For some reason this turned out to be very mild with a water-like taste. Any idea why? Also I feel like the oats didn’t break down enough in that 10sec.
It may be that the machine you used didn’t break them down enough. Try again at 15-20 seconds. The main thing is just to avoid over-blending as that’s when you run into issues with sliminess. You can also add the cashews/cashew butter to the milk for it to become richer and creamier 🙂
Maybe I over looked it, but I don’t see how long I can store it in my fridge.
Hi, It can be stored in the fridge for 4-5 days 🙂
Thank you so much. Recently we discover that cow milk was making my 10 years old produce mucus so I stop making the banana smothie that he loved so much. Tonigh he had his very first oat banana/straberry smothie and he loved it.
So glad to hear that you’ve been able to find a new favorite for him 🙂
I have the same problem with sliminess and still couldn’t nailed it. I will try ur recipe. Though couple of questions:
1) how many times did u strain?
2) do u squeeze the nut milk bag when Strain? I am not sure if squeeze it with make it more slimy or not
I only strained it once and made sure not to squeeze the nut milk bag too much, to reduce sliminess 🙂
What can we do with leftover oats
There are so many options, it’s amazing! – You can use them as part of homemade granola/breakfast topping, wait until dry and blend into a flour for baked goods or even use chunky for oat cookies or flapjacks. Or even use it as part of fruit crumble topping.
Does heating this up make it thick and gloopy?
I’ve not found that to be the case 🙂 I’ve used it in hot drinks before with no issues. Otherwise, I’ll often use it in recipes like porridge or sauces etc – where the results are meant to be thick and/or gloopy but don’t notice a texture difference between using oat milk and another variety.
Thanks! Finally a recipe that works!
I’m so glad that you’re enjoying the recipe! 🙂
Whoops – sorry, just noticed you meant the leftover oats. I’ve always dried them out , to use as a ‘flour’ in things – so I couldn’t day for sure. As they’ve been blended so minimally, I would imagine that they would though.
try it today and loooove it
Thanks so much Soha for letting me know :-). So great to hear you liked it 🙂
I read all your post and at the beginning you said 1 cup of oaks, but in the list of the ingredients you put 1/2 cup of oaks. Which is correct?
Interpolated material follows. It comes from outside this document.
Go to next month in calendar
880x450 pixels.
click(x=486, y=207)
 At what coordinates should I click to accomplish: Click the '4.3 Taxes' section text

Thank you for the recipe, I can’t wait to try it!
Hi Gemma, thanks so much for pointing that out. It’s certainly 1/2 a cup not 1 cup. It was a typo and I just edited it. I hope you’re going to like the recipe :-).
Thank you for the tip about 10 seconds to keep it from getting slimy.
The only thing I changed was to mix the oat milk first then strain and re mix with the cashews. 10 seconds was not long enough to grind the nuts. But straining it Twice was perfect.